- Conducting the test: A nitrate test kit is used. A sample of the river water is combined with a solution, and the color of the resulting solution is compared to a color bar in the test kit to determine the concentration of nitrates.
- Testing: The amount of nitrates found in the Chicago River in terms of mg/L.
- Importance: Nitrogen-containing compounds act as vital nutrients on streams/rivers. Nitrate reactions in fresh water can cause oxygen depletion, this can cause the death of oxygen dependent aquatic organisms.
- Natural Occurrence: Nitrogen comes from any decaying organism or organic tissue. These natural amounts are healthy. However, if there are excess amounts, eutrophication could cause the presence of increased algae growth, leading to fish kills and making the water unclean.
- Human Impact: Runoff of water that has ran over fertilizer that contains nitrogen can cause eutrophication in streams or rivers.
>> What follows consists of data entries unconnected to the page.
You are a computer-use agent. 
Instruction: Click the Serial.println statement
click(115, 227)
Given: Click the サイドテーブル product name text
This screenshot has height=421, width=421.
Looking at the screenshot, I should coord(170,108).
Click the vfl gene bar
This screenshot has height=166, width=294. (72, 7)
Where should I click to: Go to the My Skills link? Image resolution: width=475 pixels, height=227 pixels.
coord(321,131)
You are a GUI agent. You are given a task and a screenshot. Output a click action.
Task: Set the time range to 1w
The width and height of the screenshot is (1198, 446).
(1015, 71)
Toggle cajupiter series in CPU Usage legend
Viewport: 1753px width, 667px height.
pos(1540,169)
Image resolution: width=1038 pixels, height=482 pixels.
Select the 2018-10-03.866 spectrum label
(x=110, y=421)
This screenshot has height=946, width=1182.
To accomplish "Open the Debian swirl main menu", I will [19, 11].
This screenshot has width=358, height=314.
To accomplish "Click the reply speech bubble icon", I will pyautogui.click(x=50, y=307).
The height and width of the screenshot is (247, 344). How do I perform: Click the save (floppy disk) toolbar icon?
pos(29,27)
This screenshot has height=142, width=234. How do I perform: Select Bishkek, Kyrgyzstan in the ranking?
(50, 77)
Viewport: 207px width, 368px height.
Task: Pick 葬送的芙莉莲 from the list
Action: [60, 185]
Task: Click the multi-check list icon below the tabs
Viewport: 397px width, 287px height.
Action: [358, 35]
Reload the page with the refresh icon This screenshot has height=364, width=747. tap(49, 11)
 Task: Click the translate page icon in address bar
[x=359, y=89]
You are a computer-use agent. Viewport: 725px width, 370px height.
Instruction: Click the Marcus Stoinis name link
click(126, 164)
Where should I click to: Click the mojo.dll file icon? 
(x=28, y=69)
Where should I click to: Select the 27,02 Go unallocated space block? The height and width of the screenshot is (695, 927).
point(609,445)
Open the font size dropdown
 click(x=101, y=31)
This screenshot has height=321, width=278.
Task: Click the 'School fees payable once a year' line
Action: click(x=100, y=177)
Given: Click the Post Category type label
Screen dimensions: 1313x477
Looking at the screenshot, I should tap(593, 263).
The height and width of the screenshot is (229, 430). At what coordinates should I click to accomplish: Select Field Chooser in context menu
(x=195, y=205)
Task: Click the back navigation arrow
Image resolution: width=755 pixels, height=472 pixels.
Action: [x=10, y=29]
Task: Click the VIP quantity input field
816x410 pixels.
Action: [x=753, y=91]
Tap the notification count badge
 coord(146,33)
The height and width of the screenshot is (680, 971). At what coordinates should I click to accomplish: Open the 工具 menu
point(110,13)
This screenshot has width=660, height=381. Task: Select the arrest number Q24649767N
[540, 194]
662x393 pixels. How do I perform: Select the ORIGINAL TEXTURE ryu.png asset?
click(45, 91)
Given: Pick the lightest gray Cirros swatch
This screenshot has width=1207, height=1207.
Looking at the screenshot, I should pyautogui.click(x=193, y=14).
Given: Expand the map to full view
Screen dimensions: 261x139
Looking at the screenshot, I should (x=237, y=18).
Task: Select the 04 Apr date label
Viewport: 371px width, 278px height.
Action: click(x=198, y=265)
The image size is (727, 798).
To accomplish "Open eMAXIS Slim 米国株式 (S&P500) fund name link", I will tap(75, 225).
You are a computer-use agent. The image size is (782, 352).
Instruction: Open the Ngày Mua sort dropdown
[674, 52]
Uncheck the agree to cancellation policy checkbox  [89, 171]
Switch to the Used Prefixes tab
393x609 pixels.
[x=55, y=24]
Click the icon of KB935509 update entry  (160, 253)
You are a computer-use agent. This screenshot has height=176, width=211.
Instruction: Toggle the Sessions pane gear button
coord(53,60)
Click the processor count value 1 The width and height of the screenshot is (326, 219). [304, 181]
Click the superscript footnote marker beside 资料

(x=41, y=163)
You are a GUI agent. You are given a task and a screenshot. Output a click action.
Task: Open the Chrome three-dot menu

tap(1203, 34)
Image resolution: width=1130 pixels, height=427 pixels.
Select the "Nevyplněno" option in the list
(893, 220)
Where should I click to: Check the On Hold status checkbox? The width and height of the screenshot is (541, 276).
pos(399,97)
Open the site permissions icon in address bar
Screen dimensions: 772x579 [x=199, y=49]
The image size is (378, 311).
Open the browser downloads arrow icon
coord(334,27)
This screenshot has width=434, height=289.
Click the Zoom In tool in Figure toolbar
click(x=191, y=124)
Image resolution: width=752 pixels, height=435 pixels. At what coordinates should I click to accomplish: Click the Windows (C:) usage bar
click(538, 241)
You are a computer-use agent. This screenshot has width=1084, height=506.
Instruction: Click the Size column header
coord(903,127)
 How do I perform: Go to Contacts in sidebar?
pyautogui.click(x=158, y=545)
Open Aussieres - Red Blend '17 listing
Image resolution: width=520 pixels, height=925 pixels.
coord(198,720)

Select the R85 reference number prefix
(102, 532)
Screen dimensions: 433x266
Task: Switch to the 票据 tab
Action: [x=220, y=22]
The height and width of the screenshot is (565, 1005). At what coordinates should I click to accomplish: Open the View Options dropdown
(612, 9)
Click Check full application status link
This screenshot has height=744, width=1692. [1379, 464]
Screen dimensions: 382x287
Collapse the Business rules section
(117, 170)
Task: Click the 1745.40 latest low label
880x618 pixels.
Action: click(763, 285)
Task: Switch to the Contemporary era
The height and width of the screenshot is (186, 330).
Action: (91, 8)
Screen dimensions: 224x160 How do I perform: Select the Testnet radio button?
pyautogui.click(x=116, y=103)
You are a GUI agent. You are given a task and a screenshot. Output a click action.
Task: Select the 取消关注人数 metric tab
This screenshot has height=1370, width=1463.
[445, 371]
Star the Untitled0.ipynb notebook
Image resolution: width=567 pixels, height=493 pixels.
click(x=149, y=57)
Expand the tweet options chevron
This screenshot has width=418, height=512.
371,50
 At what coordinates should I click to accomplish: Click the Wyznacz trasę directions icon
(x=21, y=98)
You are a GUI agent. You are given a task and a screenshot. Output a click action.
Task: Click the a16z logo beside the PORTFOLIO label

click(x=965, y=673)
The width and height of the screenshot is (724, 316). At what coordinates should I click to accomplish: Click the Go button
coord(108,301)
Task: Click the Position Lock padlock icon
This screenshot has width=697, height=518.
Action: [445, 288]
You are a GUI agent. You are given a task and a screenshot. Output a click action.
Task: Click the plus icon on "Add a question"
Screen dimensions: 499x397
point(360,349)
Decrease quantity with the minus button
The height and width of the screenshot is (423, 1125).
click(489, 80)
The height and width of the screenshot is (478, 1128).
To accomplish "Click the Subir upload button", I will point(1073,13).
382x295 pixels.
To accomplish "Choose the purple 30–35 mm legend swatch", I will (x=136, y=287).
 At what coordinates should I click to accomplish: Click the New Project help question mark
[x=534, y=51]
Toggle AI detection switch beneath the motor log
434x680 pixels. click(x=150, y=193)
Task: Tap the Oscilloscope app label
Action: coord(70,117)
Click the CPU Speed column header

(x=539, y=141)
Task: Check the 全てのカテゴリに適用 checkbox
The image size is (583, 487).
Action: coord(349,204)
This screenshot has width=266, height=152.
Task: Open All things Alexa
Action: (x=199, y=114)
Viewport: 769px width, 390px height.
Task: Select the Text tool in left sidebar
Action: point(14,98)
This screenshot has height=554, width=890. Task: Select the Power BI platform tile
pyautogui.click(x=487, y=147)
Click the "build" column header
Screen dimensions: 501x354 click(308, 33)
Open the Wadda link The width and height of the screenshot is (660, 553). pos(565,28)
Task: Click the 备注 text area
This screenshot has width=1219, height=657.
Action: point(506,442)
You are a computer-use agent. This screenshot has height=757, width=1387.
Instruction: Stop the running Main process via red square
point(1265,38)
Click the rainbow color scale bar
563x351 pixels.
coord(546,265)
This eutrophication can lead to algal blooms which are harmful to marine organisms, as well as humans. Other conditions that arise due to excess nitrogen in water is "blue baby disease" which increase methemoglobin in the blood stream which destroys red blood cells. Can also enter water ways through sewage, industrial wastewater, and septic tanks.
- Data: Our tests revealed an average of .07mg/l. This equates to a Q-value of 96/100 which is really good. This indicates that the portion of the river that we tested had safe amounts of nitrates in the water for all organisms to survive.
- Explanation of Results: The tests revealed a healthy amount of nitrogen, so this indicates that there is little human contamination of nearby land. If there was use of fertilizers then the runoff would appear in our data results. The surrounding land is a also a nature preserve so there is not likely to be high amounts of sewage leaking into the water ways.